Temperatures reach approx. 5°C in the summer and range between –5°C to – 20°C during the winter. Because the station is just south of the Antarctic circle, it is light for 24 hours a day during summer, and for a few weeks in winter the sun never rises above the horizon.

The station’s coastal location makes it a marine biodiversity hotspot and means that staff see a good range of Antarctic birds and mammals. Adélies are the most numerous penguin species around Rothera, with chinstrap and gentoos occasionally present in the summer. Weddell seals, which are present year-round, are the most obvious mammal around the station.

Typically, 20-30 staff are based at the facility during winter and in the summer up to 160 people call the station home.
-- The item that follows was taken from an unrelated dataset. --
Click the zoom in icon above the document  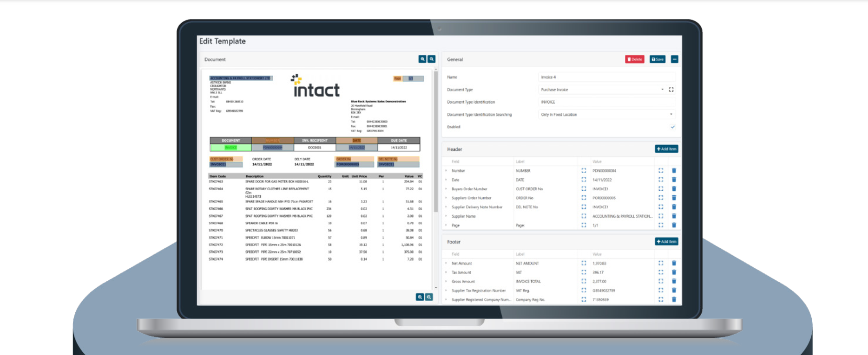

Many scientists and researchers spend 4-6 months at a time in the Antarctic, but the overwintering team will deploy to Antarctica for over a year.

Alexander paints a picture of what it’s like to live and work at the Rothera Research Station.

The station is undergoing an impressive amount of modernisation, so it is bustling with life as the construction continues. It is very similar to living and working on any professional building site, easy to forget where you are unless you take the time to look around.

Laundry in the Most Remote Continent in the World

With such a community of people living and working at Rothera, there is a fair amount of laundry to do.

The number of people alone does little justice to the amount of laundry required. Each person wears multiple layers and a personal laundry load for a single person can be far greater than someone living in the UK. For example, the engineering team, mechanics and technical service team have full wash loads to do daily.

Individuals are responsible for their own laundry, so there is an obligation for people using the machines to do so respectfully. This includes saving as much water as possible, washing at appropriate times as not to disturb people sleeping in the accommodation and minimal use of detergents. Washing once a week is most common. 

Most people using a washing machine probably don’t ever think about the wastewater that’s generated and where it goes but this is a priority for BAS.

Alexander explains:

At BAS we actually go well above the minimum required standard with an innovative wastewater treatment plant that has a rigorous effluent testing regime developed by me and other members of the estates team.

 

It is important that we demonstrate that BAS operates at the highest of standards and this includes our wastewater treatment. If we can do so in a location as remote as Antarctica there is no excuse for poor standards of effluent release in the UK; a problem recently highlighted in news coverage preceding COP26.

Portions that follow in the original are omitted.